▶ [Exercise requirements]: Recast every line of the records below as a Markdown table with the columns Row and Line, numbering the rows and skipping blank lines. Leave the pictures out of the table.

▶ [Listed entries]:

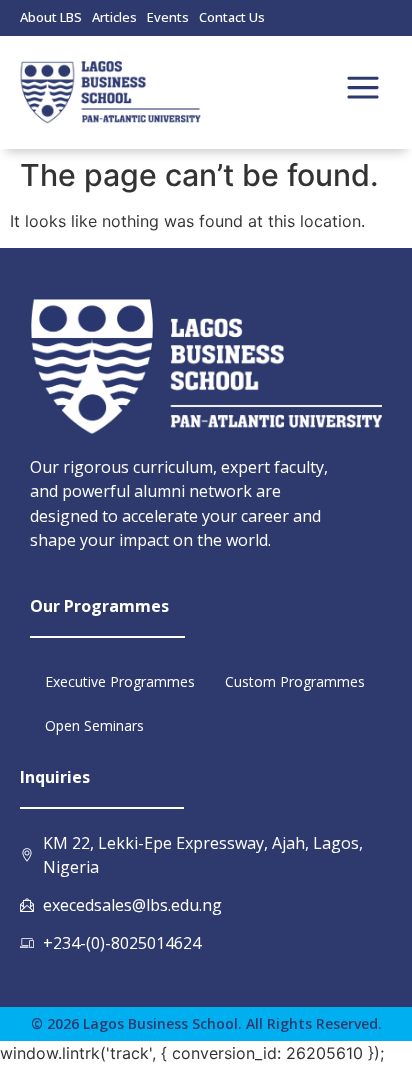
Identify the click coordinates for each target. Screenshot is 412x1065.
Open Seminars (94, 725)
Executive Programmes (120, 681)
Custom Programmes (295, 681)
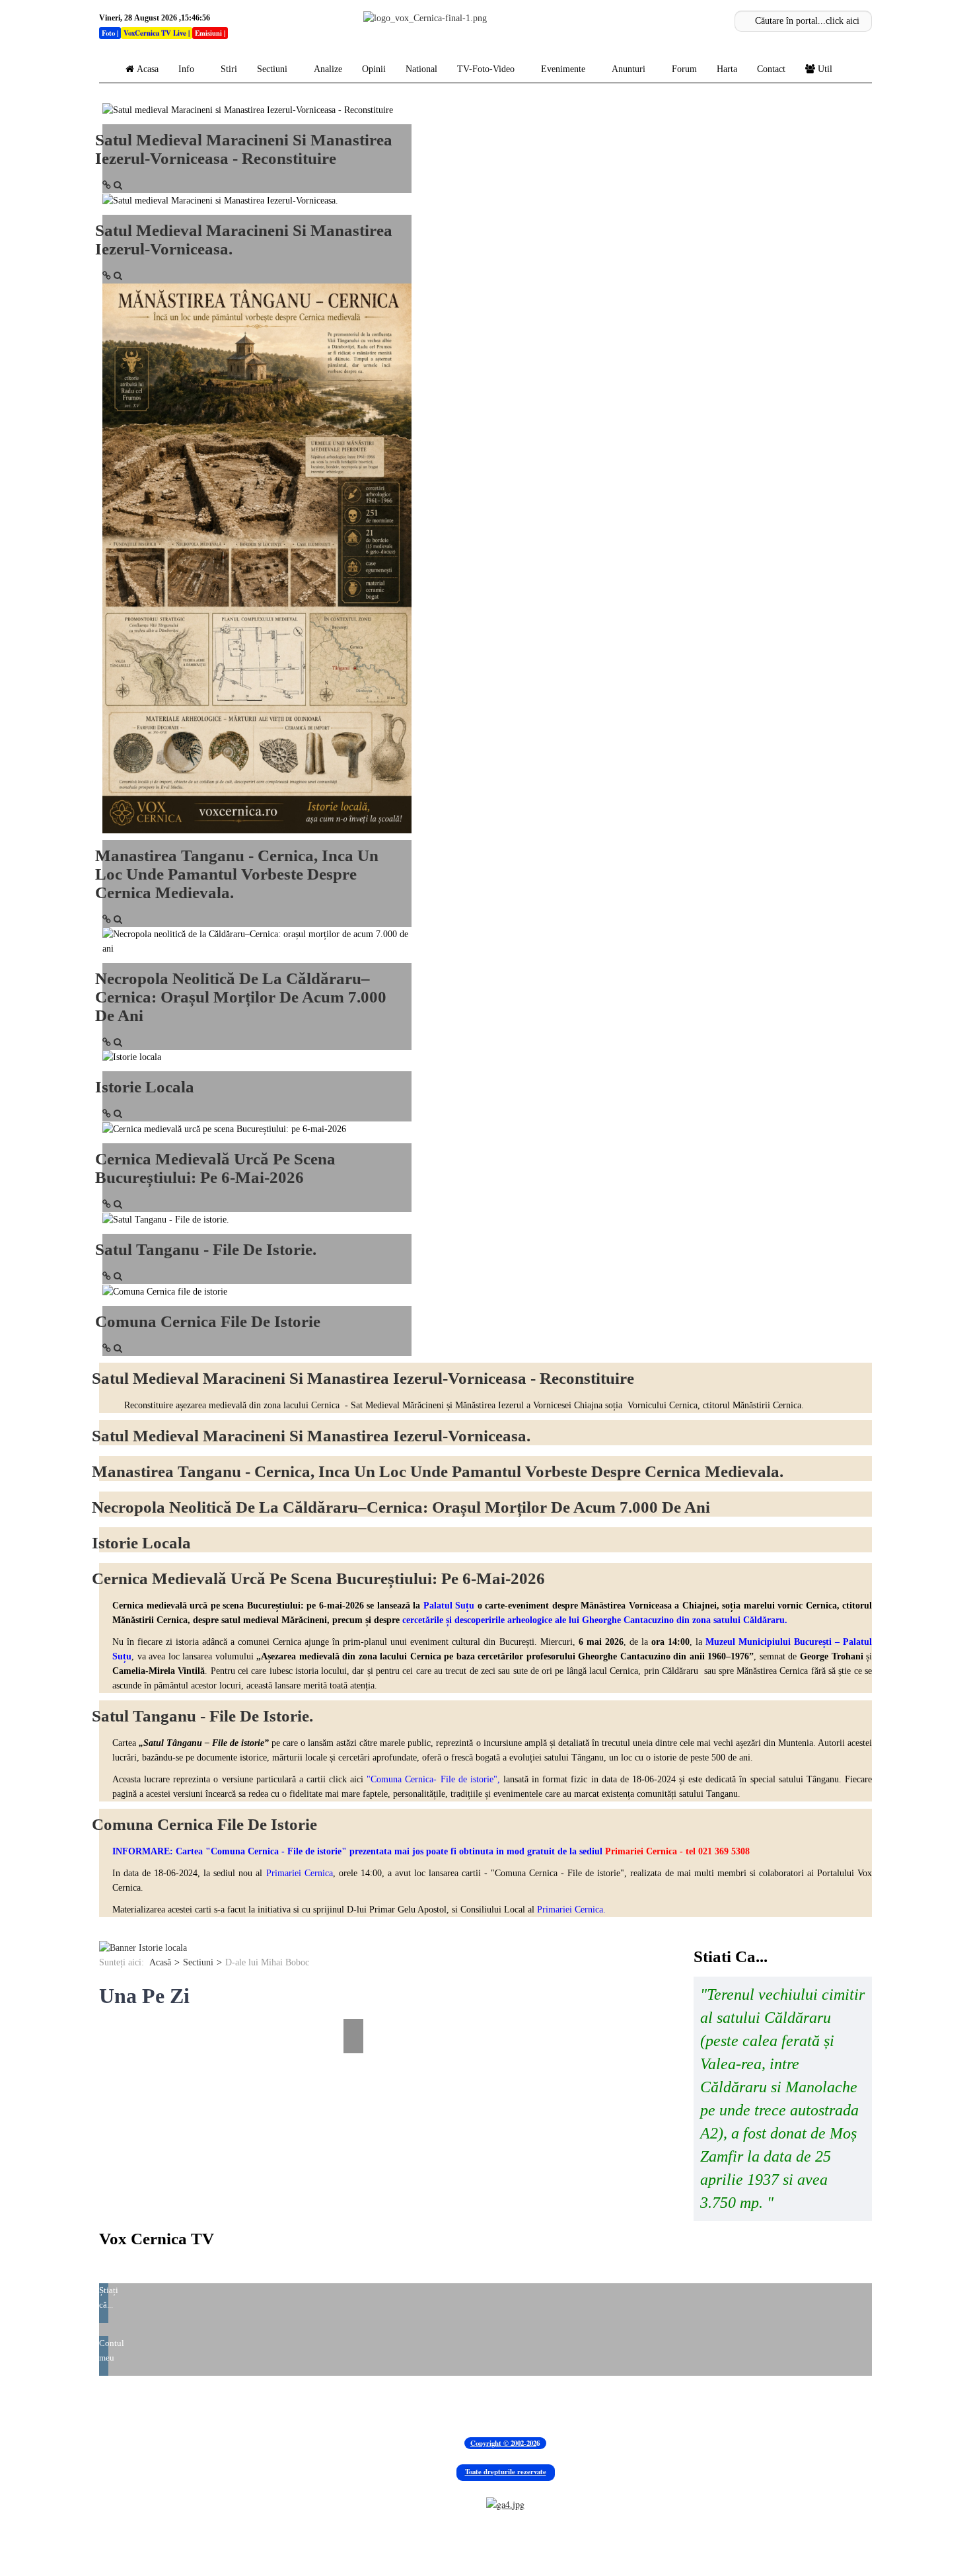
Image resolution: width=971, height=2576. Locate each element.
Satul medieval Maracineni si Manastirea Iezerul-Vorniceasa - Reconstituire (243, 149)
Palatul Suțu (449, 1605)
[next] (355, 2009)
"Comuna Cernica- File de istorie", (431, 1779)
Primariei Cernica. (571, 1909)
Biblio (298, 2406)
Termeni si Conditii (469, 2406)
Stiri (229, 69)
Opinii (374, 69)
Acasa (148, 69)
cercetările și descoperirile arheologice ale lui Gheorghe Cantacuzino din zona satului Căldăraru (593, 1620)
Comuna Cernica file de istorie (207, 1321)
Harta (727, 69)
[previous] (107, 2009)
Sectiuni (272, 69)
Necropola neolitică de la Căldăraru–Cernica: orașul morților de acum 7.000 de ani (240, 996)
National (421, 69)
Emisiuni (208, 33)
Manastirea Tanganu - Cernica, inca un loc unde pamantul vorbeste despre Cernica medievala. (236, 874)
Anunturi (628, 69)
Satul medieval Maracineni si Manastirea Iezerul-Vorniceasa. (311, 1436)
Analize (328, 69)
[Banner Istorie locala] (143, 1948)
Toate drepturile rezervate (505, 2471)
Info (186, 69)
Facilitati (396, 2406)
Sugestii (345, 2406)
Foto (108, 33)
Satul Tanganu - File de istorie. (205, 1249)
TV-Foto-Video (486, 69)
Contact (771, 69)
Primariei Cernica (299, 1873)
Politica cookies (608, 2406)
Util (825, 69)
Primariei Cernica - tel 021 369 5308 (677, 1851)
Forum (684, 69)
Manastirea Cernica (232, 2406)
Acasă (160, 1962)
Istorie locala (144, 1087)
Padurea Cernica (139, 2406)
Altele (668, 2406)
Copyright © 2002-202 (503, 2443)
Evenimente (563, 69)
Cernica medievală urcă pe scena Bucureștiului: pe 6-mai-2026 (215, 1168)
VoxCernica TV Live (155, 33)
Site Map (542, 2406)
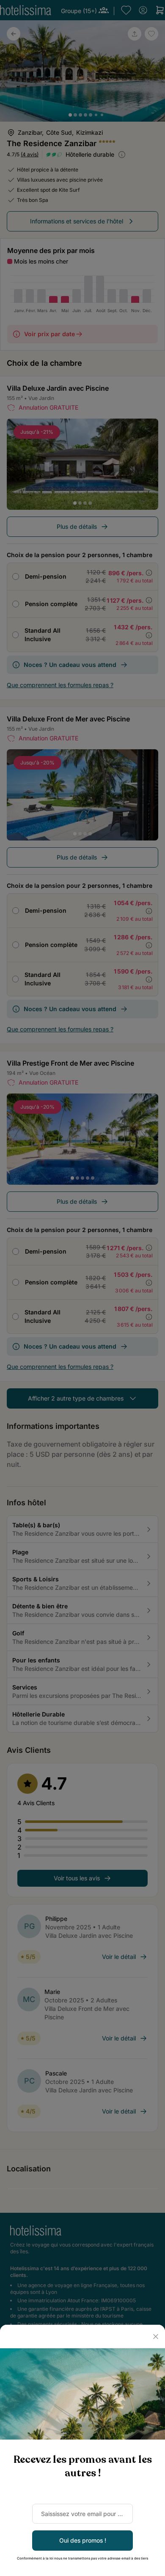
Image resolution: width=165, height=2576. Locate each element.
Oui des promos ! (82, 2540)
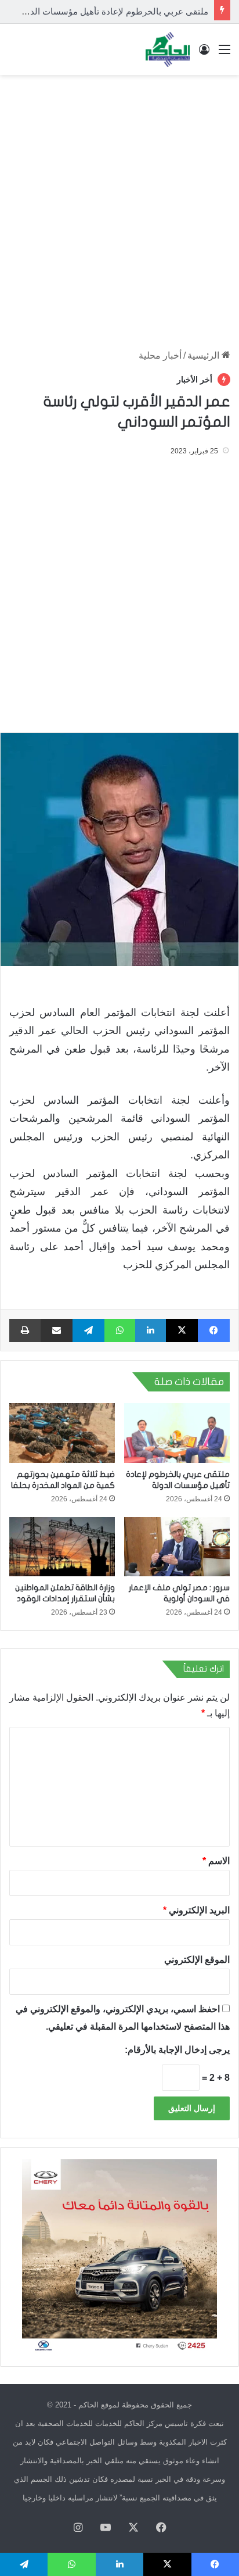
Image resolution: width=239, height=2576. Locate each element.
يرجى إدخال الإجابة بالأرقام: (177, 2050)
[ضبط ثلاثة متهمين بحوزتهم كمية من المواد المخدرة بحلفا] (62, 1433)
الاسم (216, 1861)
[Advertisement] (119, 206)
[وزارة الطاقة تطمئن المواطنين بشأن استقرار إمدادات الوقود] (62, 1547)
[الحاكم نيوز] (168, 49)
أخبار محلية (160, 355)
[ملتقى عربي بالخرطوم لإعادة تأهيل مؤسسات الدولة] (177, 1433)
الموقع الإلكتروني (197, 1960)
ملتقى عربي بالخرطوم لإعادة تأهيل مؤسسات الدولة (113, 11)
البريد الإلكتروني (196, 1910)
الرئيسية (204, 355)
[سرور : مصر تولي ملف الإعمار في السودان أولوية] (177, 1547)
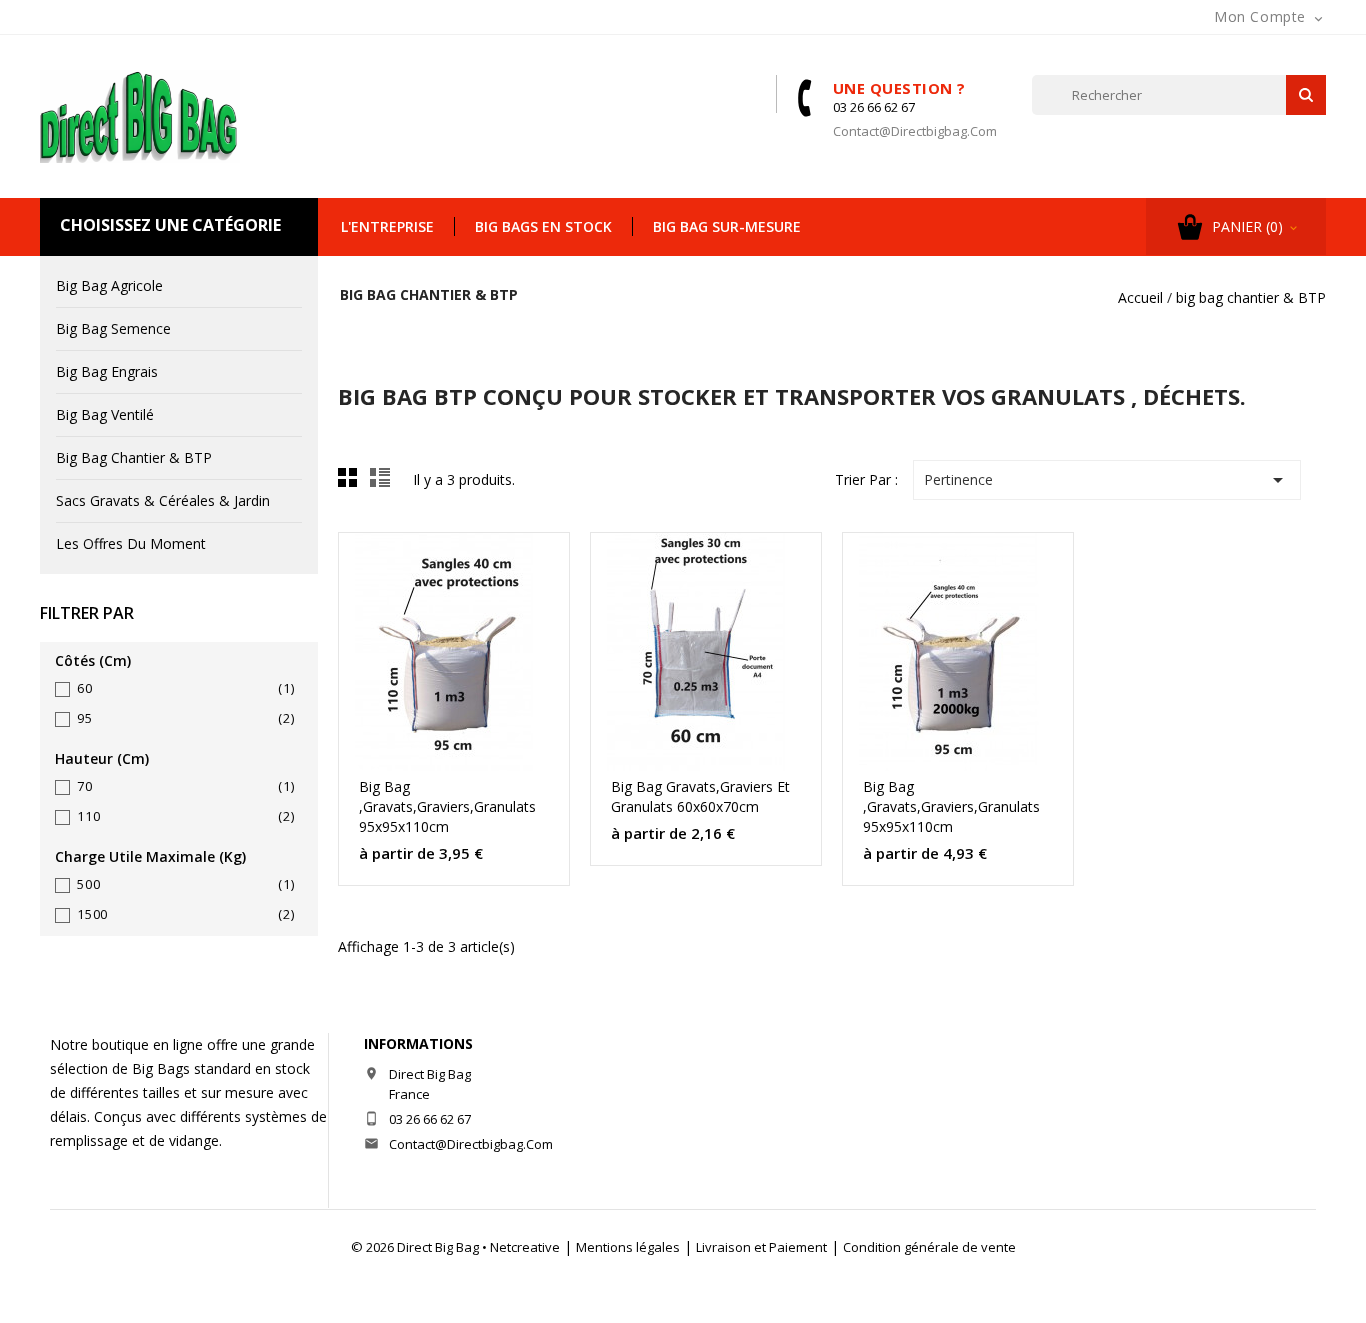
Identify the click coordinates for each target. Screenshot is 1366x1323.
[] (1306, 95)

▶ [Complete response]:
| Row | Line |
|---|---|
| 1 | Identify the click coordinates for each target. Screenshot is 412x1065. |
| 2 | Open Seminars (94, 725) |
| 3 | Executive Programmes (120, 681) |
| 4 | Custom Programmes (295, 681) |
| 5 | Image resolution: width=971, height=2576. Locate each element. |
| 6 | Satul medieval Maracineni si Manastirea Iezerul-Vorniceasa - Reconstituire (243, 149) |
| 7 | Palatul Suțu (449, 1605) |
| 8 | [next] (355, 2009) |
| 9 | "Comuna Cernica- File de istorie", (431, 1779) |
| 10 | Primariei Cernica. (571, 1909) |
| 11 | Biblio (298, 2406) |
| 12 | Termeni si Conditii (469, 2406) |
| 13 | Stiri (229, 69) |
| 14 | Opinii (374, 69) |
| 15 | Acasa (148, 69) |
| 16 | cercetările și descoperirile arheologice ale lui Gheorghe Cantacuzino din zona satului Căldăraru (593, 1620) |
| 17 | Comuna Cernica file de istorie (207, 1321) |
| 18 | Harta (727, 69) |
| 19 | [previous] (107, 2009) |
| 20 | Sectiuni (272, 69) |
| 21 | Necropola neolitică de la Căldăraru–Cernica: orașul morților de acum 7.000 de ani (240, 996) |
| 22 | National (421, 69) |
| 23 | Emisiuni (208, 33) |
| 24 | Manastirea Tanganu - Cernica, inca un loc unde pamantul vorbeste despre Cernica medievala. (236, 874) |
| 25 | Anunturi (628, 69) |
| 26 | Satul medieval Maracineni si Manastirea Iezerul-Vorniceasa. (311, 1436) |
| 27 | Analize (328, 69) |
| 28 | [Banner Istorie locala] (143, 1948) |
| 29 | Toate drepturile rezervate (505, 2471) |
| 30 | Info (186, 69) |
| 31 | Facilitati (396, 2406) |
| 32 | Sugestii (345, 2406) |
| 33 | Foto (108, 33) |
| 34 | Satul Tanganu - File de istorie. (205, 1249) |
| 35 | TV-Foto-Video (486, 69) |
| 36 | Contact (771, 69) |
| 37 | Primariei Cernica (299, 1873) |
| 38 | Politica cookies (608, 2406) |
| 39 | Util (825, 69) |
| 40 | Primariei Cernica - tel 021 369 5308 (677, 1851) |
| 41 | Forum (684, 69) |
| 42 | Manastirea Cernica (232, 2406) |
| 43 | Acasă (160, 1962) |
| 44 | Istorie locala (144, 1087) |
| 45 | Padurea Cernica (139, 2406) |
| 46 | Altele (668, 2406) |
| 47 | Copyright © 2002-202 (503, 2443) |
| 48 | Evenimente (563, 69) |
| 49 | Cernica medievală urcă pe scena Bucureștiului: pe 6-mai-2026 (215, 1168) |
| 50 | VoxCernica TV Live (155, 33) |
| 51 | Site Map (542, 2406) |
| 52 | Image resolution: width=165, height=2576. Locate each element. |
| 53 | Oui des promos ! (82, 2540) |
| 54 | Image resolution: width=239, height=2576. Locate each element. |
| 55 | يرجى إدخال الإجابة بالأرقام: (177, 2050) |
| 56 | [ضبط ثلاثة متهمين بحوزتهم كمية من المواد المخدرة بحلفا] (62, 1433) |
| 57 | الاسم (216, 1861) |
| 58 | [Advertisement] (119, 206) |
| 59 | [وزارة الطاقة تطمئن المواطنين بشأن استقرار إمدادات الوقود] (62, 1547) |
| 60 | [الحاكم نيوز] (168, 49) |
| 61 | أخبار محلية (160, 355) |
| 62 | [ملتقى عربي بالخرطوم لإعادة تأهيل مؤسسات الدولة] (177, 1433) |
| 63 | الموقع الإلكتروني (197, 1960) |
| 64 | ملتقى عربي بالخرطوم لإعادة تأهيل مؤسسات الدولة (113, 11) |
| 65 | البريد الإلكتروني (196, 1910) |
| 66 | الرئيسية (204, 355) |
| 67 | [سرور : مصر تولي ملف الإعمار في السودان أولوية] (177, 1547) |
| 68 | Identify the click coordinates for each target. Screenshot is 1366x1323. |
| 69 | [] (1306, 95) |